=== Listed entries ===

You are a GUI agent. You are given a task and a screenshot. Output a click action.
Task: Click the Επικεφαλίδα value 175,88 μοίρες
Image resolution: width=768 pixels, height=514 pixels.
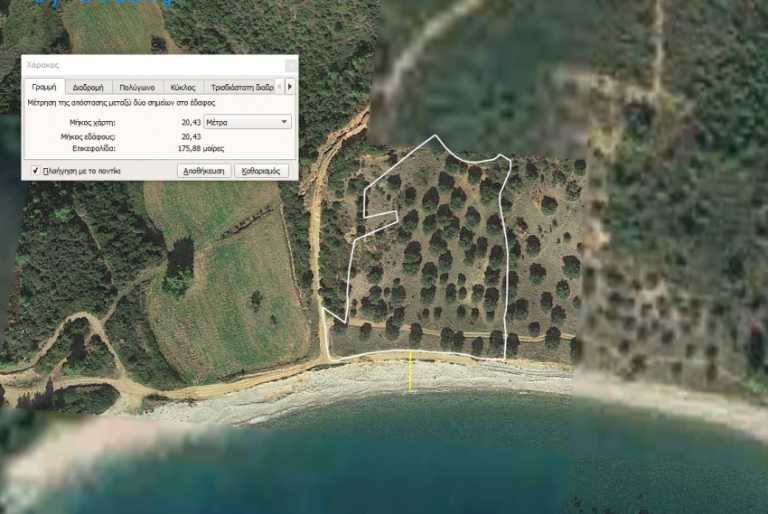[x=201, y=148]
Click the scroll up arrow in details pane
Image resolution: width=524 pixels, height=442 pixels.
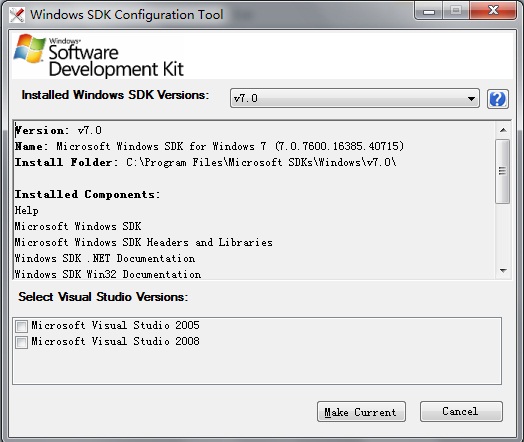pyautogui.click(x=503, y=130)
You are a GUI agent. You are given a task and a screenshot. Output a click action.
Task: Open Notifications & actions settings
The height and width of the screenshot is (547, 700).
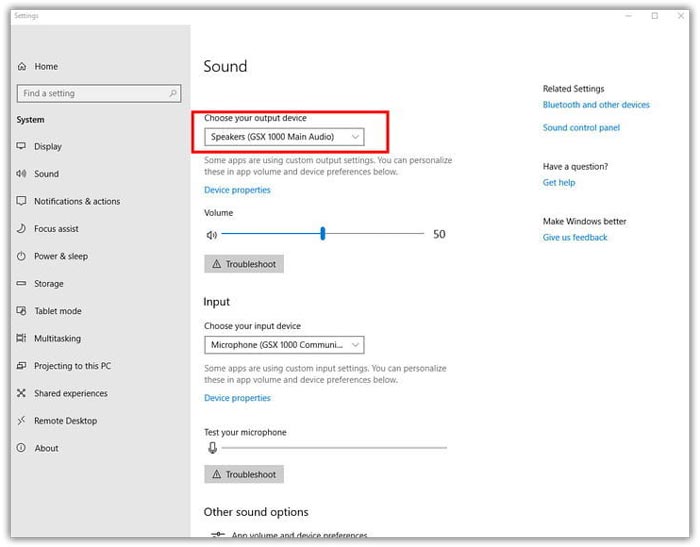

===

Exercise description.
Print, please, exactly the lines from the one holding "Task: Click the" through the final line of the data, both included, while leaving out each picture.

Result.
Task: Click the Επικεφαλίδα value 175,88 μοίρες
Image resolution: width=768 pixels, height=514 pixels.
[x=201, y=148]
Click the scroll up arrow in details pane
Image resolution: width=524 pixels, height=442 pixels.
pyautogui.click(x=503, y=130)
You are a GUI agent. You are given a task and a screenshot. Output a click action.
Task: Open Notifications & actions settings
The height and width of the screenshot is (547, 700).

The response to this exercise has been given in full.